Dracula by Bram Stoker
25 DR. SEWARD'S DIARY
"What is that time?" The voice was Quincey's, but it was low and strained.
"When you shall be convinced that I am so changed that it is better that I die that I may live. When I am thus dead in the flesh, then you will, without a moment's delay, drive a stake through me and cut off my head, or do whatever else may be wanting to give me rest!"
Quincey was the first to rise after the pause. He knelt down before her and taking her hand in his said solemnly, "I'm only a rough fellow, who hasn't, perhaps, lived as a man should to win such a distinction, but I swear to you by all that I hold sacred and dear that, should the time ever come, I shall not flinch from the duty that you have set us. And I promise you, too, that I shall make all certain, for if I am only doubtful I shall take it that the time has come!"

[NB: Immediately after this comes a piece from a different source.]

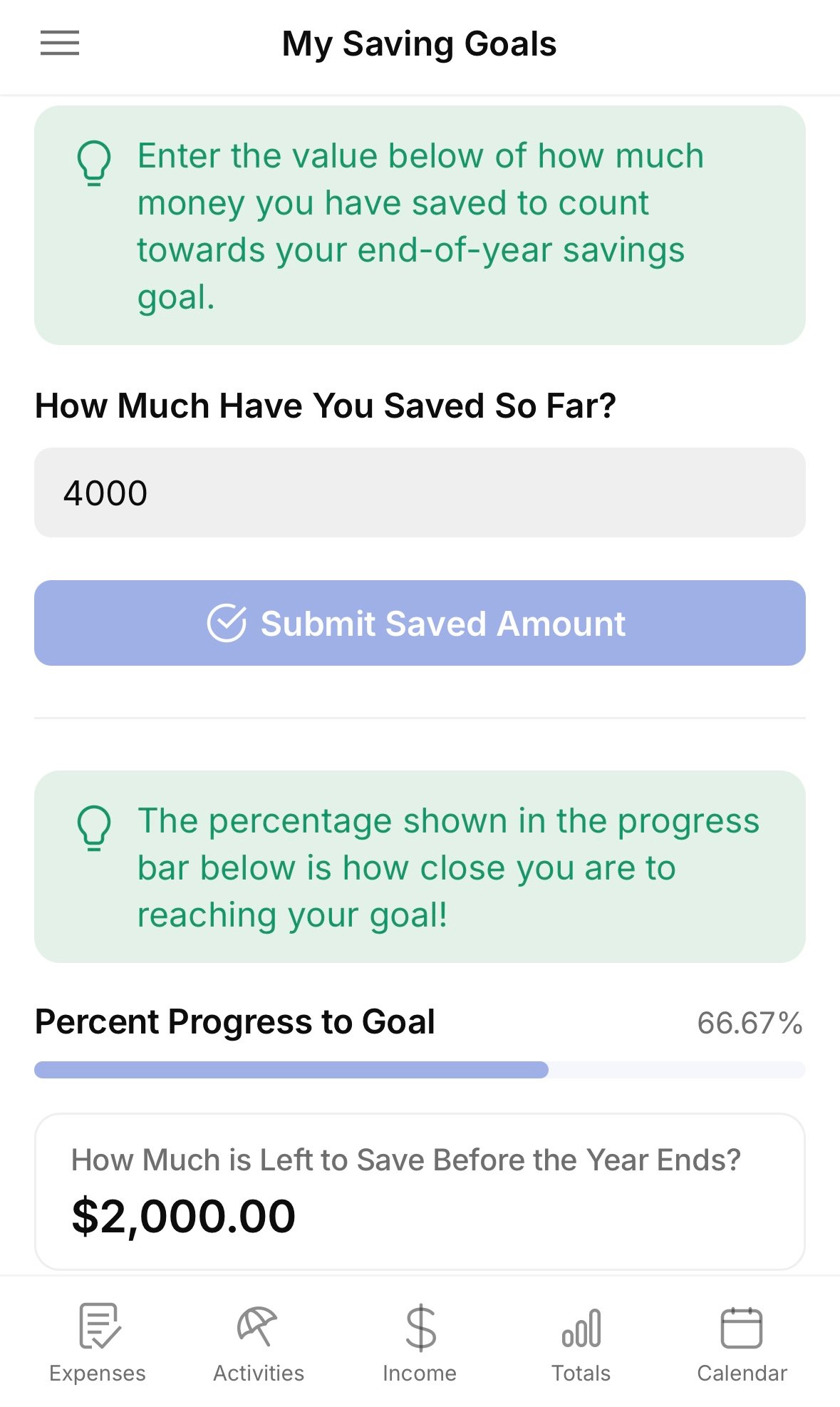Screen dimensions: 840x1407
Task: Switch to the Totals tab label
Action: point(581,1374)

"My true friend!" was all she could say amid her fast-falling tears, as bending over, she kissed his hand.
"I swear the same, my dear Madam Mina!" said Van Helsing. "And I!" said Lord Godalming, each of them in turn kneeling to her to take the oath. I followed, myself.
Then her husband turned to her wan-eyed and with a greenish pallor which subdued the snowy whiteness of his hair, and asked, "And must I, too, make such a promise, oh, my wife?"
"You too, my dearest," she said, with infinite yearning of pity in her voice and eyes. "You must not shrink. You are nearest and dearest and all the world to me. Our souls are knit into one, for all life and all time. Think, dear, that there have been times when brave men have killed their wives and their womenkind, to keep them from falling into the hands of the enemy. Their hands did not falter any the more because those that they loved implored them to slay them. It is men's duty towards those whom they love, in such times of sore trial! And oh, my dear, if it is to be that I must meet death at any hand, let it be at the hand of him that loves me best. Dr. Van Helsing, I have not forgotten your mercy in poor Lucy's case to him who loved." She stopped with a flying blush, and changed her phrase, "to him who had best right to give her peace. If that time shall come again, I look to you to make it a happy memory of my husband's life that it was his loving hand which set me free from the awful thrall upon me."
"Again I swear!" came the Professor's resonant voice.
Mrs. Harker smiled, positively smiled, as with a sigh of relief she leaned back and said, "And now one word of warning, a warning which you must never forget. This time, if it ever come, may come quickly and unexpectedly, and in such case you must lose no time in using your opportunity. At such a time I myself might be . . . nay! If the time ever come, shall be, leagued with your enemy against you.
"One more request," she became very solemn as she said this, "it is not vital and necessary like the other, but I want you to do one thing for me, if you will."
We all acquiesced, but no one spoke. There was no need to speak.
"I want you to read the Burial Service." She was interrupted by a deep groan from her husband. Taking his hand in hers, she held it over her heart, and continued. "You must read it over me some day. Whatever may be the issue of all this fearful state of things, it will be a sweet thought to all or some of us. You, my dearest, will I hope read it, for then it will be in your voice in my memory forever, come what may!"
"But oh, my dear one," he pleaded, "death is afar off from you."
"Nay," she said, holding up a warning hand. "I am deeper in death at this moment than if the weight of an earthly grave lay heavy upon me!"
"Oh, my wife, must I read it?" he said, before he began.
"It would comfort me, my husband!" was all she said, and he began to read when she had got the book ready.